Write only the number of lines in the data that include the word "Open".

▶ [Stored records]
+++++

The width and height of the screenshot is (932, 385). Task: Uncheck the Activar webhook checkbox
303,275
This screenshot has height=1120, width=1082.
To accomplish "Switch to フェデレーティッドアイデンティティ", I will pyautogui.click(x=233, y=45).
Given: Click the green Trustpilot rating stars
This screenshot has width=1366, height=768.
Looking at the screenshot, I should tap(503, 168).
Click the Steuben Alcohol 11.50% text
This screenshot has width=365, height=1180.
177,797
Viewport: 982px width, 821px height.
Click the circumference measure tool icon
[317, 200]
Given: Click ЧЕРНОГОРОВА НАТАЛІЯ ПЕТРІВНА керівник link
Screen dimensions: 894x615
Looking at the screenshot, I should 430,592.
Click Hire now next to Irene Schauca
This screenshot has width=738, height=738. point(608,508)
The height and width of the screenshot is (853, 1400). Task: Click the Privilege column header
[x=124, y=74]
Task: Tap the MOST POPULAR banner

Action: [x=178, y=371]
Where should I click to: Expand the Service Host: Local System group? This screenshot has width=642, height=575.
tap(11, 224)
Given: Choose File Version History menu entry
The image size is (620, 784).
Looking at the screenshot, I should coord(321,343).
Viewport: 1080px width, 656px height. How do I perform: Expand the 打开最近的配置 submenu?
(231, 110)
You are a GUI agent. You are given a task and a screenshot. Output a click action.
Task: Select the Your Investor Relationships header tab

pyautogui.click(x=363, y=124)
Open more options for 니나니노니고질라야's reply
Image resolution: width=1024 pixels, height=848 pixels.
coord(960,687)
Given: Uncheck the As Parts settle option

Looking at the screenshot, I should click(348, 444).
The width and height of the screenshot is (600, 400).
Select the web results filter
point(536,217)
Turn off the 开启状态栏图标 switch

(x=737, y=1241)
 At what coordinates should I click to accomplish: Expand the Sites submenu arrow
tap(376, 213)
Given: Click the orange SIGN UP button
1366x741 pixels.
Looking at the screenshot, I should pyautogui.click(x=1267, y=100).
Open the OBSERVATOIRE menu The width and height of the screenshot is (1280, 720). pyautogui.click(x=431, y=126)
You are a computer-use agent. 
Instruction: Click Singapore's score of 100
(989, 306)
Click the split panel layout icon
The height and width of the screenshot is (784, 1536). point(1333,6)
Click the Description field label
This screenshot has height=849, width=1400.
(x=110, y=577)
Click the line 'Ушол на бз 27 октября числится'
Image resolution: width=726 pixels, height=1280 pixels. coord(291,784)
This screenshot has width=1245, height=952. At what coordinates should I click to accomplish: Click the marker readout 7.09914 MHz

+++++

▶ [ANSWER FOR THE TASK]
2